Sketch by Rio
Wikipedia:
In the painting, Vermeer has depicted a young woman holding an empty balance before a table on which stands an open jewelry box, the pearls and gold within spilling over… “interpreted as a vanitas painting, as a representation of divine truth or justice, as a religious meditative aid, and as an incitement to lead a balanced, thoughtful life.”[3] Some viewers have imagined the woman is weighing her valuables, while others compare her actions to Christ’s, reading parable into the pearls.[1] Some art critics, including John Michael Montias who describes her as “symbolically weighing unborn souls”, have seen the woman as a figure of Mary.[4][5] To some critics who perceive her as measuring her valuables, the juxtaposition with the final judgment suggests that the woman should be focusing on the treasures of Heaven rather than those of Earth.[6] In this perspective, the mirror on the wall may reinforce the vanity of her pursuits.[7]
I know I am making a stretch here trying to connect the painting to the episode, but when Beth is in the bar of the country club, after moving through a sort of hell where a class war went on, there is this stillness. (Daryl, who, while possessing legendary survival skills has little else left after losing his adopted family to a rival group is not in the frame.) In the scene the light is falling across the bar. The light is catching the edges of the bottles and the reflective surfaces, the edges of Beth’s arms, the side of her face that is away from us, gives her a glow. Something about it made me think of Vermeer’s “Woman Testing a Balance” (which it is also known by), so much that I had to find the painting and look at it again.

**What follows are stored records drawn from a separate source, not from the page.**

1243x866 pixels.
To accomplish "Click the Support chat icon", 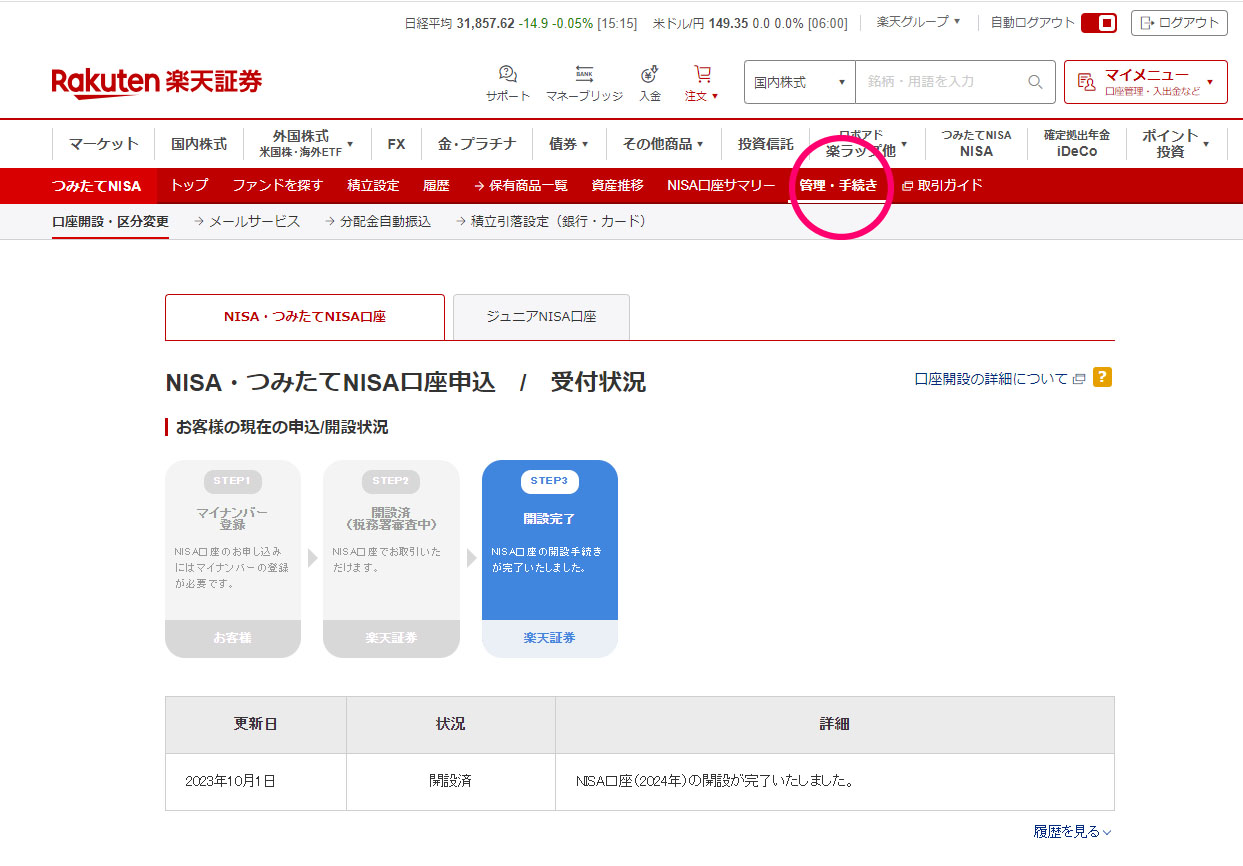I will pos(507,75).
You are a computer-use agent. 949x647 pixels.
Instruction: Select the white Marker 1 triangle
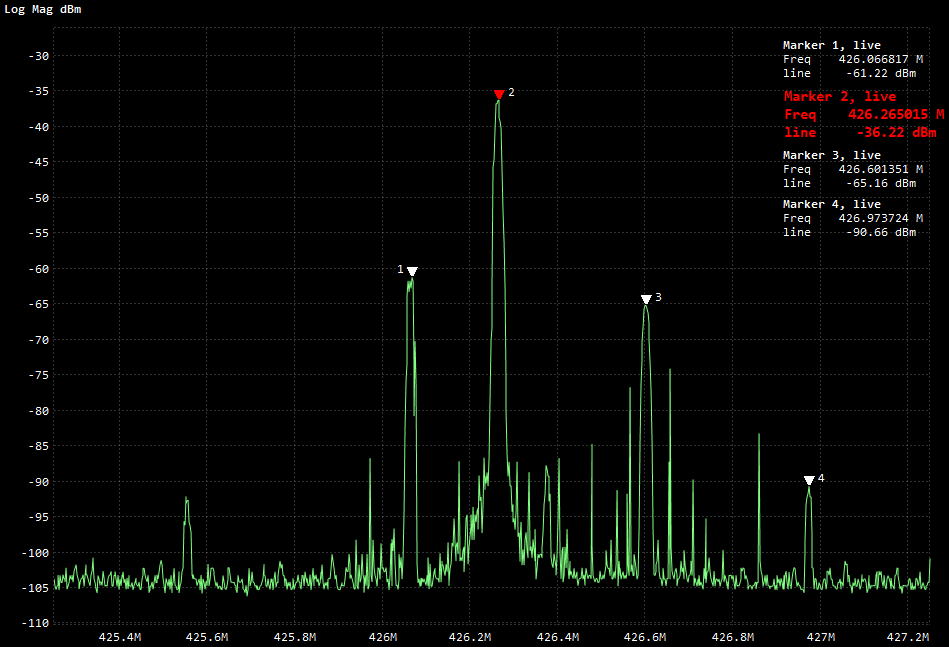click(x=411, y=271)
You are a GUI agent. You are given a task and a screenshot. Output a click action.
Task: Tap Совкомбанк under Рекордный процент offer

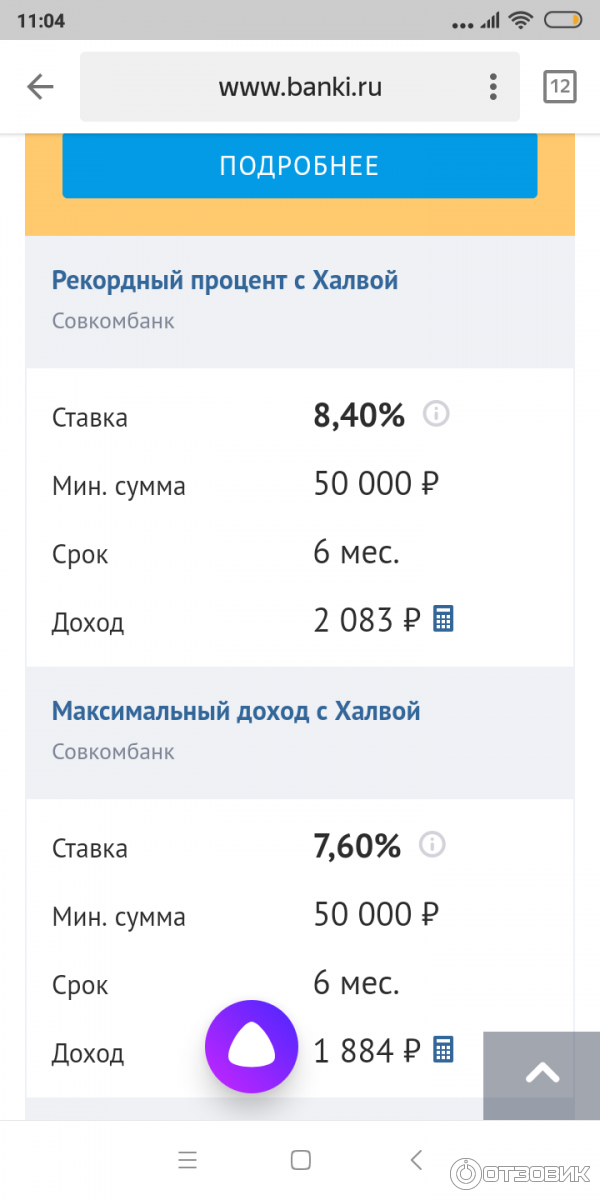(x=113, y=321)
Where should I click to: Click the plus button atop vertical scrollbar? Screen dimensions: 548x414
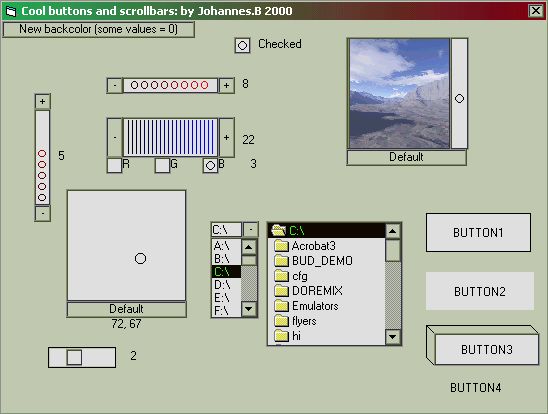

I wasn’t disappointed. Vermeer’s painting is compositionally beautiful but the interpretation of his painting is so dead on for what this episode was about.
Beth had made the search for her first drink of alcohol a type of quest but in the face of the obvious carnage that went on, the wealth and riches that were now meaningless, and bloody rage that Daryl let loose on the heads of the zombie walkers, she realizes that it has been a fools errand. All her actions were in vain. She starts to cry.
It is precisely when Daryl is moved to help her. The rest of the episode is about him coming back to her and both of them coming to terms with what they have and what they can now let go of, a return of the only type of balance they can know in the Walking Dead: trust in each other.